▶ _Task directions_:
Up to and including the line with "The width and height of the screenshot is (2048, 1152).", return every line from the start of the entries below exactly.

-- Supplied material follows --

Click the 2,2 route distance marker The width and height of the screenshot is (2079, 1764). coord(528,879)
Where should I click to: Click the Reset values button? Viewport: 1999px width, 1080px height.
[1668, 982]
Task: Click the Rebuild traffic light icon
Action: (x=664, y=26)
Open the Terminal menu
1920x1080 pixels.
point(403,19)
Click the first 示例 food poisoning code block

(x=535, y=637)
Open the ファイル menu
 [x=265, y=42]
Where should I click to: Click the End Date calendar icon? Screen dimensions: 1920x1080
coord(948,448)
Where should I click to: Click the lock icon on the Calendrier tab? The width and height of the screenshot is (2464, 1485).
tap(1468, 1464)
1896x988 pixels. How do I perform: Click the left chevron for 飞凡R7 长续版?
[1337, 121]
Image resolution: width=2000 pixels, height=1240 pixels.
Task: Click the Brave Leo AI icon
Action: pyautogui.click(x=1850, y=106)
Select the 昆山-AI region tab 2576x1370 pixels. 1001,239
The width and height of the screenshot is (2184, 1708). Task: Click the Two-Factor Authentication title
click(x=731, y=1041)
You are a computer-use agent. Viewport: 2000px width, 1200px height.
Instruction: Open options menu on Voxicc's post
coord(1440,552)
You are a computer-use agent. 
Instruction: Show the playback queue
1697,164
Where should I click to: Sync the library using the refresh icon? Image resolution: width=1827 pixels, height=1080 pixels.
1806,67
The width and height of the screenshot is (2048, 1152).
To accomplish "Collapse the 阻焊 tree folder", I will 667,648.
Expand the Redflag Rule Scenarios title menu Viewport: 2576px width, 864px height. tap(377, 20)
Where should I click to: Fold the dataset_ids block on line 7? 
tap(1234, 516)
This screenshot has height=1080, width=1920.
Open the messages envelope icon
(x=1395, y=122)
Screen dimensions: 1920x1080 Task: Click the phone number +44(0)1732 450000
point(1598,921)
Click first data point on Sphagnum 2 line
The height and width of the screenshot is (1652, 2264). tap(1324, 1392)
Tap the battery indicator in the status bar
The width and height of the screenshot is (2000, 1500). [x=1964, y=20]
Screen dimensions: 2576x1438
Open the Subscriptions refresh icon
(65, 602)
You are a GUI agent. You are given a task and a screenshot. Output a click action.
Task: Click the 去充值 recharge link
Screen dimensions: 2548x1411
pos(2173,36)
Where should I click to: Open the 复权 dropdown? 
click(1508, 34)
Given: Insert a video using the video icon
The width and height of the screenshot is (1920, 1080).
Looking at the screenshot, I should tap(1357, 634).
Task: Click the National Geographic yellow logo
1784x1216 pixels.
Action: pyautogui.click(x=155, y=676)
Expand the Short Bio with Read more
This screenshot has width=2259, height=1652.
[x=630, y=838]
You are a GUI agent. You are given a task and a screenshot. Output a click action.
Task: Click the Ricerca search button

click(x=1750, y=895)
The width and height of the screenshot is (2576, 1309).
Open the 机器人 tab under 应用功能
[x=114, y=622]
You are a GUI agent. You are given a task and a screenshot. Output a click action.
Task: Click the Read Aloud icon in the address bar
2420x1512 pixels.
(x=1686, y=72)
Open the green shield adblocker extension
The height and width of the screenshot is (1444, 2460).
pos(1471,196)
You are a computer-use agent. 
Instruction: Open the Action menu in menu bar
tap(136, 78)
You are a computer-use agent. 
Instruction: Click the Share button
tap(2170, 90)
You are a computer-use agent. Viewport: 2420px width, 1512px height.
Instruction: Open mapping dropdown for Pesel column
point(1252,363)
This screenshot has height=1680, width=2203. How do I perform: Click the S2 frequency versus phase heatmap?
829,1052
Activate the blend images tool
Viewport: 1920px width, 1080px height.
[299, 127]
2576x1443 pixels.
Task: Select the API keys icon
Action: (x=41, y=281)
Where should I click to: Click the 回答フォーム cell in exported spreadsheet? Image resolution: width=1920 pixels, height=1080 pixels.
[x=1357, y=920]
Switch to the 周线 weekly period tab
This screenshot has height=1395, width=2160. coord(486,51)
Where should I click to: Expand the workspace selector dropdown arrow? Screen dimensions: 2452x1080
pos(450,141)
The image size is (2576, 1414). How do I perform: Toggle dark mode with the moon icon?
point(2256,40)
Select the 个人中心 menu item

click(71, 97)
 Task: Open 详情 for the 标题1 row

-- Supplied material concluded --

▶ _Answer space_:
Click the 2,2 route distance marker The width and height of the screenshot is (2079, 1764). coord(528,879)
Where should I click to: Click the Reset values button? Viewport: 1999px width, 1080px height.
[1668, 982]
Task: Click the Rebuild traffic light icon
Action: (x=664, y=26)
Open the Terminal menu
1920x1080 pixels.
point(403,19)
Click the first 示例 food poisoning code block

(x=535, y=637)
Open the ファイル menu
 [x=265, y=42]
Where should I click to: Click the End Date calendar icon? Screen dimensions: 1920x1080
coord(948,448)
Where should I click to: Click the lock icon on the Calendrier tab? The width and height of the screenshot is (2464, 1485).
tap(1468, 1464)
1896x988 pixels. How do I perform: Click the left chevron for 飞凡R7 长续版?
[1337, 121]
Image resolution: width=2000 pixels, height=1240 pixels.
Task: Click the Brave Leo AI icon
Action: pyautogui.click(x=1850, y=106)
Select the 昆山-AI region tab 2576x1370 pixels. 1001,239
The width and height of the screenshot is (2184, 1708). Task: Click the Two-Factor Authentication title
click(x=731, y=1041)
You are a computer-use agent. Viewport: 2000px width, 1200px height.
Instruction: Open options menu on Voxicc's post
coord(1440,552)
You are a computer-use agent. 
Instruction: Show the playback queue
1697,164
Where should I click to: Sync the library using the refresh icon? Image resolution: width=1827 pixels, height=1080 pixels.
1806,67
The width and height of the screenshot is (2048, 1152).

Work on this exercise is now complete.